MemNet: Models for Predicting Image Memorability
Memnet1 was an attempt to build a neural network-based model to predict the memorability of an image. This attempt was carried out by Khosla et al. at the Computer Science and Artificial Intelligence Labs at MIT to moderate success. It is the most commonly used neural network regression for this purpose, and has been used and cited in many research papers since publication. There are some problems, however. Memnet was built in Caffe, a deep learning framework which has been defunct since shortly after Memnet’s publication. Memnet was trained on LaMem, a dataset to which public access has been restricted. For the past couple of months I, under the auspices of the Brain Bridge Lab at the University of Chicago, have been investigating the model itself, as well as making some tweaks to utilize newer techniques and hardware access to solve the same problem.
The Old Model
First things first, load up the Caffe model. This is easier said than done. For one, Caffe was designed for 32 bit systems, and the rest of the computing community has pushed forward, dropping 32-bit support. I don’t need to get into exactly what was necessary to get caffe to run on a modern system here, but in short, be prepared to cut features out in the makefile.

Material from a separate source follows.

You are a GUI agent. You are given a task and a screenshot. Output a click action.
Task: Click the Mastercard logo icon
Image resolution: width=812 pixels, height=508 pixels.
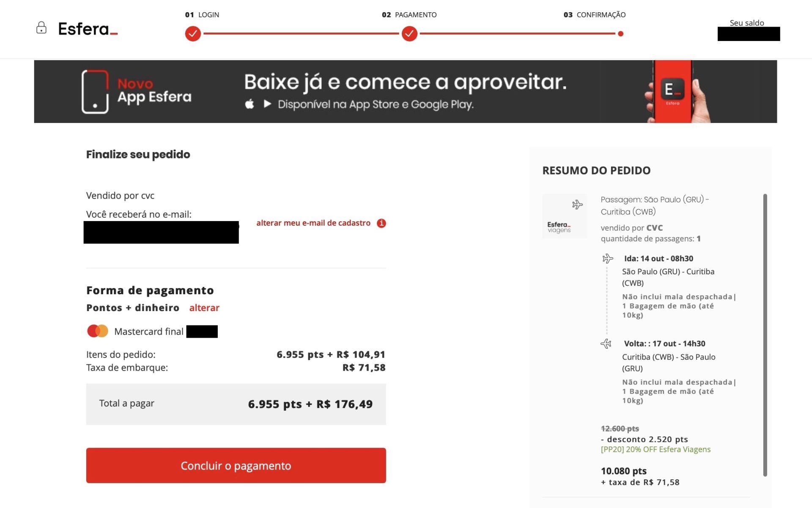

For the reader who is more familiar with machine learning than psychology, the numbers reported in this discussion might seem strange. Although Memorability is a number between 0 and 1, it is still ultimately a relative value. Because of this, most papers about predicting memorability scores do not report Euclidean loss, but instead, report Spearman Rank Correlation. This is done by ranking each value in two lists, and then measuring the Pearson or Standard Correlation between the ranks.
Testing the version of MemNet available on the LaMem website website yields a Spearman rank correlation of about 0.565 on the provided test split, which is within expected limits of the 0.57 reported in the paper, with variation probably due to hardware reasons, or due to the fact that I had to jury rig a 64-bit version of Caffe. There is, however, some weirdness with these outputs.
When you plot the whole distribution of memorability scores for each image in LaMem, you get a certain distribution curve. Now, if you plot the distribution of scores predicted by a model, you should get a similar curve. An optimal model, which gets every score correct within some margin, should have almost the same curve. Now, passing this simple sanity check isn’t proof that your model is correct, as you could conceivably have the same distribution, but have all the scores be mismatched, failing the test is sufficient to say that the model needs work. One interesting thing, which is rather related to the earlier discussion of Spearman Rank Correlation is that if the model is regressing toward the mean, that is, it’s achieving the best loss by just predicting the mean every time but with some small variation, if that variation is correlated with the ground truth, you can have a very good rank correlation, but a rather lousy loss. Running this analysis on the CSAIL MemNet implementation which is available on the website, yields results like this.
This shows the distribution of the predictions on LaMem, note that the mean is ~ 0.725, and the distribution is very tight. The standard deviation is on the order of 0.0025.
This shows the distribution of the LaMem ground truths. Again, see that the mean is around 0.725, but the standard deviation is on the order of 0.15.
This further implies that MemNet is probably not as generalizable as previously thought, or at least as it has been implemented in most cases. When paired with a ten-crop pre-processing, MemNet performs much better on this test, but it does still have some disparity. Instead of having a standard deviation of about 0.0025, it has a standard deviation of about 0.08, which is much more tolerable, but still significantly less varied than the ground truth.
The New Old Model
Let’s take a swing at modernizing MemNet. Running a Caffe Model downloaded from the Internet is largely plug-and-play. We don’t need any knowledge of the model’s architecture or anything to get it to work, it’s just a function that takes in a photo and outputs a number. To rebuild the thing in PyTorch, however, we may need to put some thought in.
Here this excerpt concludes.